Introduction

Reservoir characterisation is fundamental in assessing the prospectivity and economics of a given hydrocarbon reservoir. Characterisation entails identifying, mapping and estimating petrophysical, structural, stratigraphic and geometric reservoir properties for effective development and exploitation of hydrocarbons from well and seismic data. However, this process is complicated by the quality of data, geology and interpretational methods adopted in analysing data. These results in the prediction of error-bound reservoir properties, leading to the drilling of less performing or dry wells and subsequently, poor returns on investment.

Previous studies have independently demonstrated the effectiveness of seismic reflection amplitudes and spectral attribute analysis as direct hydrocarbon indicators (DHI), mapping of stratigraphic units and structures and evaluation of reservoir properties (Partyka et al. 1999; Marfurt and Kirlin 2001; Othman et al. 2016; Ehirim and Akpan 2017). However, seismic amplitude is encumbered by ambiguity due to acquisition footprints, processing and imaging errors, surface conditions and geologic factors, which can lead to amplitude interpretation pitfalls during reservoir characterisation if not validated (Houk 1999; Harilal 2010).

Validation of amplitude interpretation can be done using AVO, shear wave or a character of the reflection event such as frequency. This ensures that amplitude-related anomalies are interpreted with certainty and reservoirs delineated and well characterised. Therefore, integrating seismic amplitudes and spectral attributes in characterising the reservoir will enhance the confidence of interpretation and drilling of more successful wells.

Seismic amplitude extracted from the seismic reflection data is a measure of the reflection strength governed by the contrast in elastic properties across the geologic interface. The amplitude response of a reflection event across a geologic interface depends on the pore geometry, saturation and pore fluid type, lithology, pressure and depth of burial (Hilteman 2001). Amplitude brightening related to the presence of hydrocarbons, especially gas sands in unconsolidated tertiary clastics have been reported by some authors (Hart 2008; Okoch and Atakpo 2017). Also, due to its characteristic relationship with reservoir properties particularly porosity, saturation and lithology, seismic amplitude has become the most used attribute in reservoir characterisation.

Frequency or spectral attributes are generated through spectral decomposition of seismic data in time into individual frequency attributes. This way, the same subsurface geology can be tuned and viewed in different frequencies in other to determine the optimum frequency attribute that adequately and efficiently images and characterises the reservoir (Ahmad and Rowell 2012; Chopra and Marfurt 2013; Wei et al. 2019). The reflection amplitude is a function of frequency in fluid-saturated media. Hydrocarbons produce a brightening effect (high amplitude) on a low-frequency section characteristic of a porous and thick hydrocarbon-saturated reservoir (Ehirim and Akpan 2017).

_GIVEN TASK 1_:
Answer the following from the introduction on reservoir characterisation:
(a) On which factors does the amplitude response of a reflection event across a geologic interface depend?
(b) Which three means of validating amplitude interpretation are named?
(c) On what kind of section do hydrocarbons produce a brightening effect?
_GIVEN TASK 2_:
Reproduce the portion of the introduction on reservoir characterisation that starts at "Reservoir characterisation is" and ends at "returns on investment.".

_DATA BLOCK_:
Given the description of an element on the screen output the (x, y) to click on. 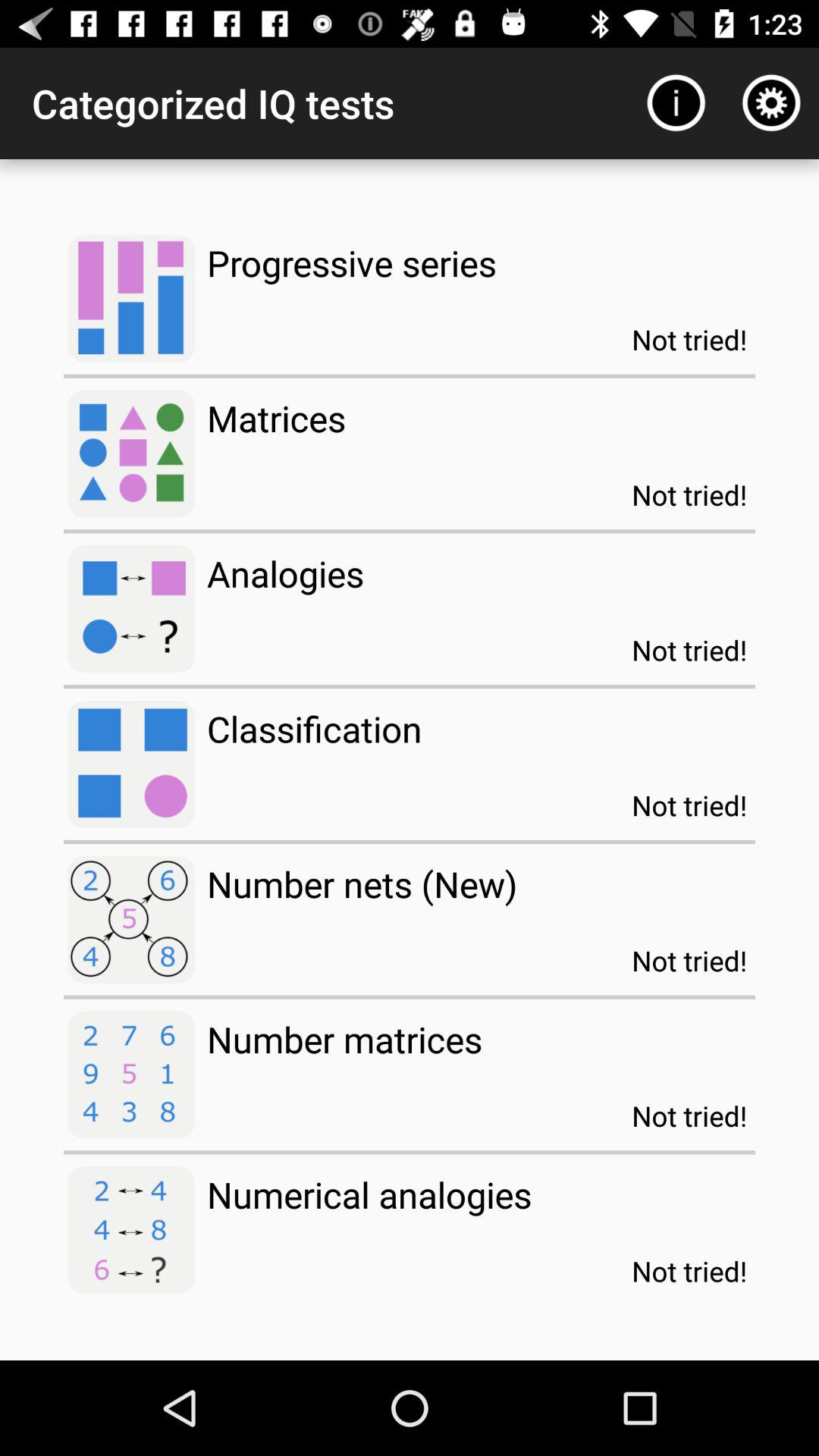
turn off app below the categorized iq tests app (351, 262)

_REPLY 1_:
(a) Pore geometry, saturation and pore fluid type, lithology, pressure and depth of burial.
(b) AVO, shear wave, or a character of the reflection event such as frequency.
(c) A low-frequency section.

_REPLY 2_:
Reservoir characterisation is fundamental in assessing the prospectivity and economics of a given hydrocarbon reservoir. Characterisation entails identifying, mapping and estimating petrophysical, structural, stratigraphic and geometric reservoir properties for effective development and exploitation of hydrocarbons from well and seismic data. However, this process is complicated by the quality of data, geology and interpretational methods adopted in analysing data. These results in the prediction of error-bound reservoir properties, leading to the drilling of less performing or dry wells and subsequently, poor returns on investment.